With low political and economic clout, indigenous peoples from the Amazon Basin’s nine countries often struggle to be heard on the global stage where decisions are taken that affect their lands and get little international funding, said Mr Diaz.

“The call we will make is that finance should go to the indigenous people who conserve and protect the territory,” he said.

Indigenous leaders have requested meetings with French President Emmanuel Macron during the IUCN summit, as well as with United States and European Union climate officials.

The Amazon plays a vital role in regulating the earth’s climate by absorbing and storing planet-heating carbon dioxide.

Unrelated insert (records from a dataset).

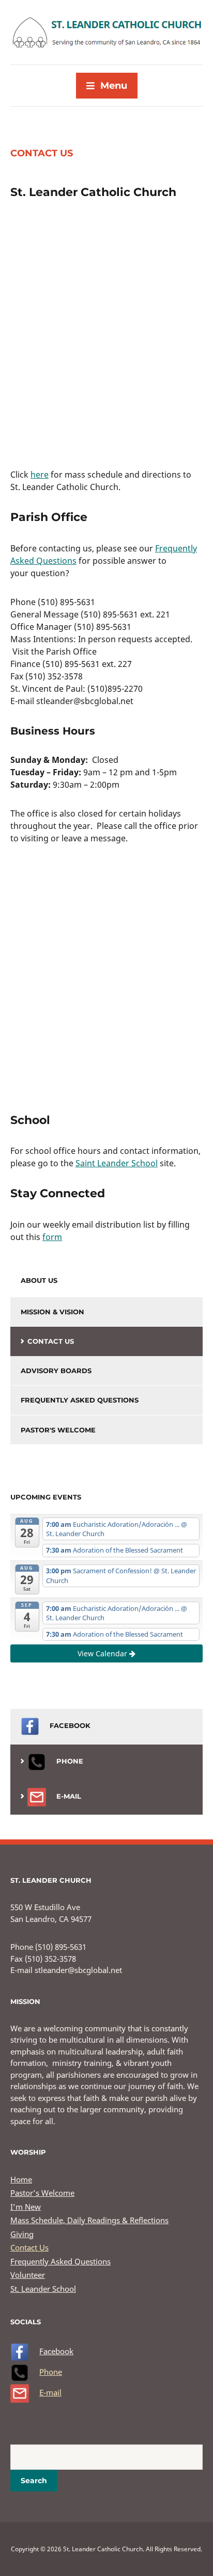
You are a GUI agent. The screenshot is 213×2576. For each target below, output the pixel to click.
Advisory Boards (56, 1370)
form (52, 1237)
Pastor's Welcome (58, 1430)
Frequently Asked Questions (80, 1400)
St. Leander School (43, 2289)
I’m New (25, 2207)
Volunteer (27, 2275)
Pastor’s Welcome (42, 2193)
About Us (39, 1280)
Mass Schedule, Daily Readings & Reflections (89, 2220)
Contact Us (50, 1341)
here (40, 474)
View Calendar (103, 1653)
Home (21, 2179)
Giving (22, 2234)
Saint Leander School (116, 1163)
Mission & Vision (52, 1312)
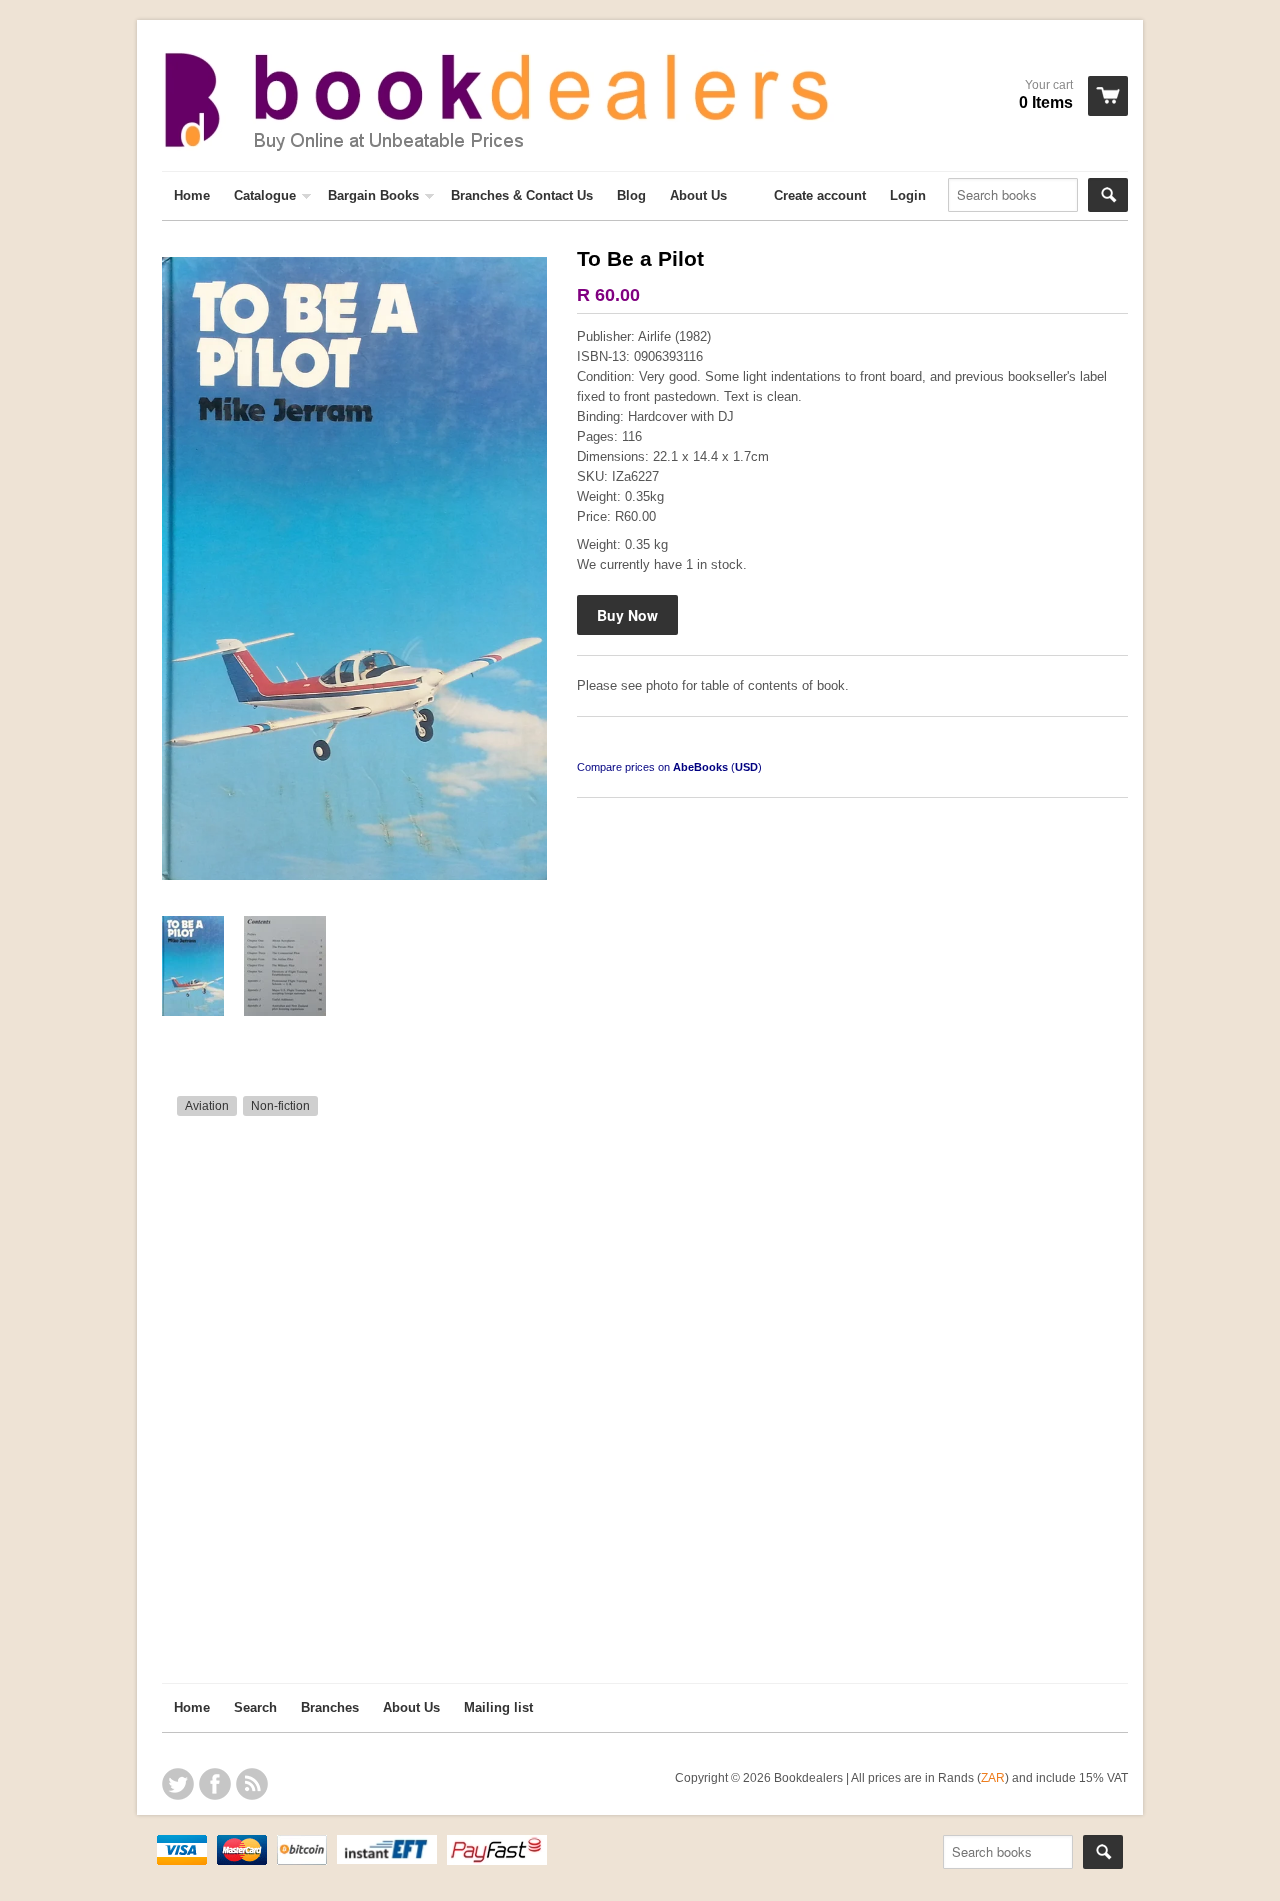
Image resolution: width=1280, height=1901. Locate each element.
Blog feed (252, 1784)
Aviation (207, 1106)
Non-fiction (280, 1106)
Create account (820, 195)
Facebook (215, 1784)
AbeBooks (700, 767)
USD (746, 767)
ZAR (993, 1777)
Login (908, 195)
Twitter (178, 1784)
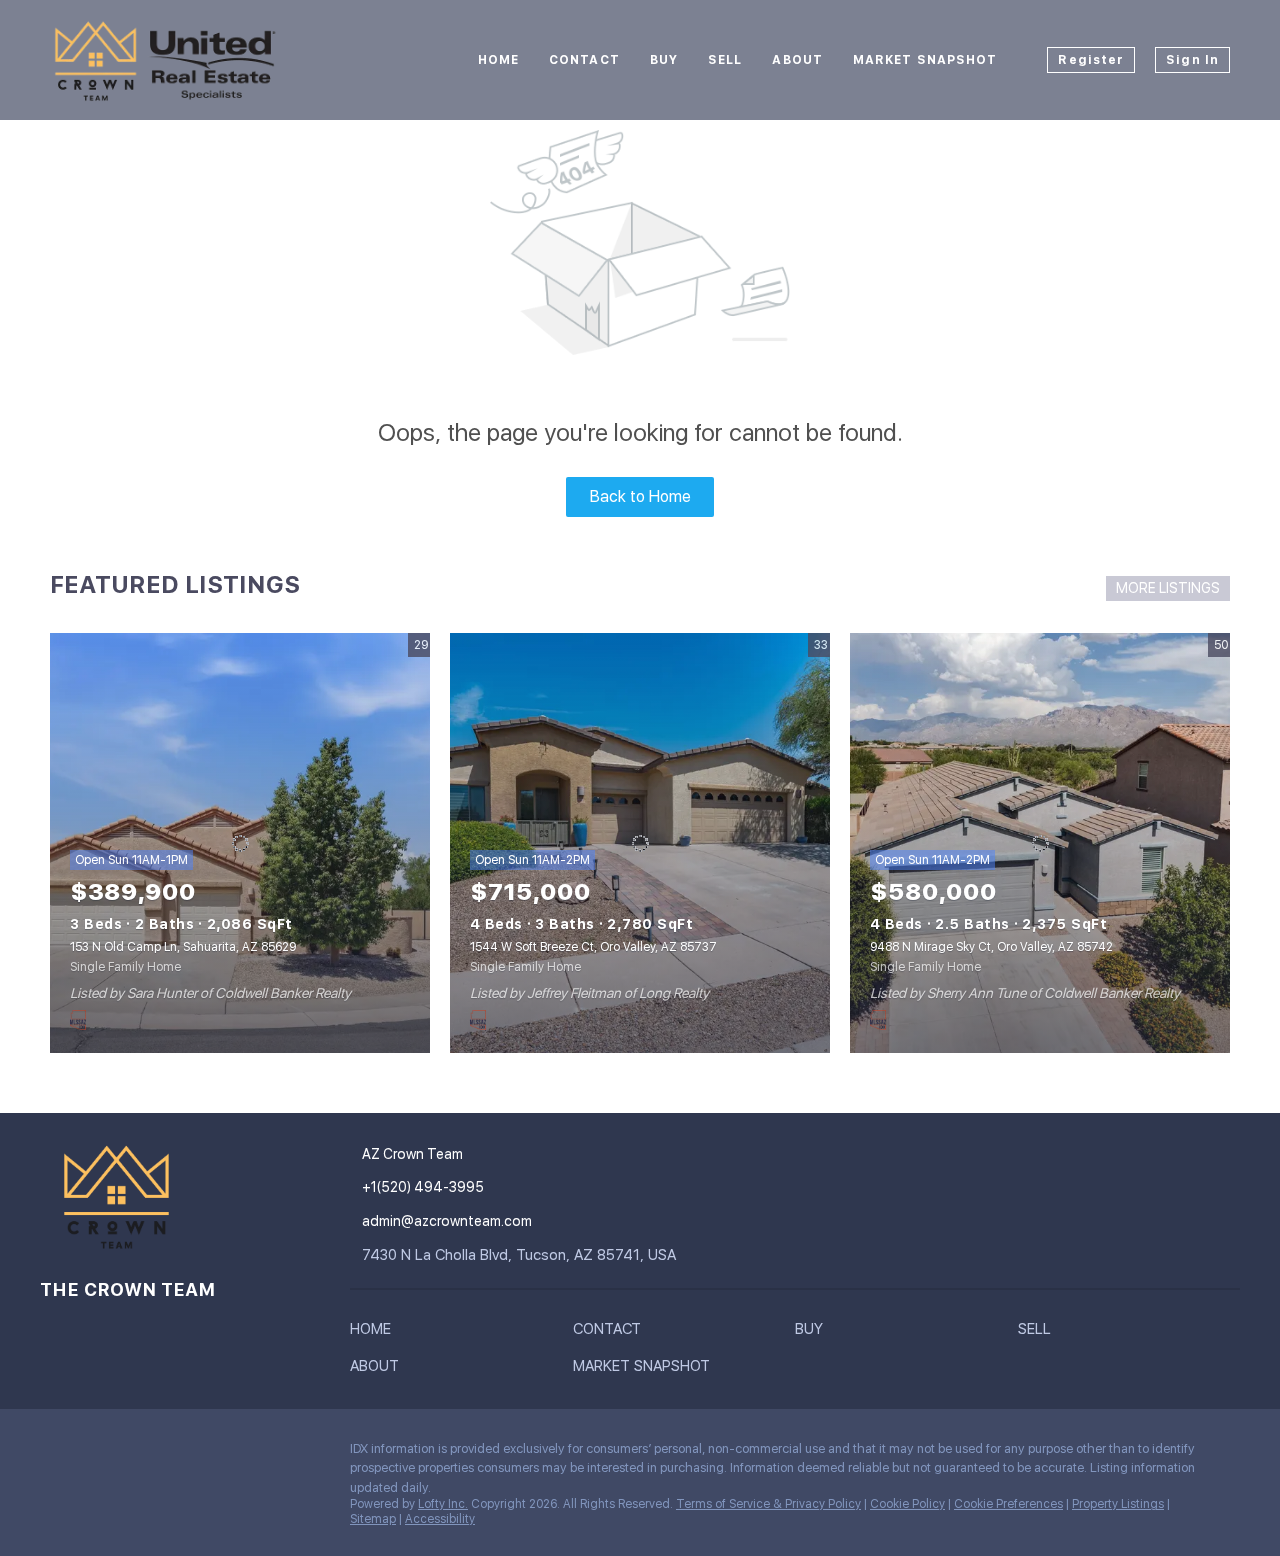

Deforestation there is largely fuelled by illegal logging and gold mining, as well as soya and beef farming in Brazil, and forest clearance to plant coca crops in Colombia and Peru.

COICA’s motion also calls on Amazon-nation governments to ban industrial activities – such as mining and oil extraction – in primary forests until conservation initiatives and new agreements are put in place with indigenous peoples.

“There is still time to change the model of development and consumption that’s destroying the Amazon. It’s time to start the transition,” Mr Diaz said.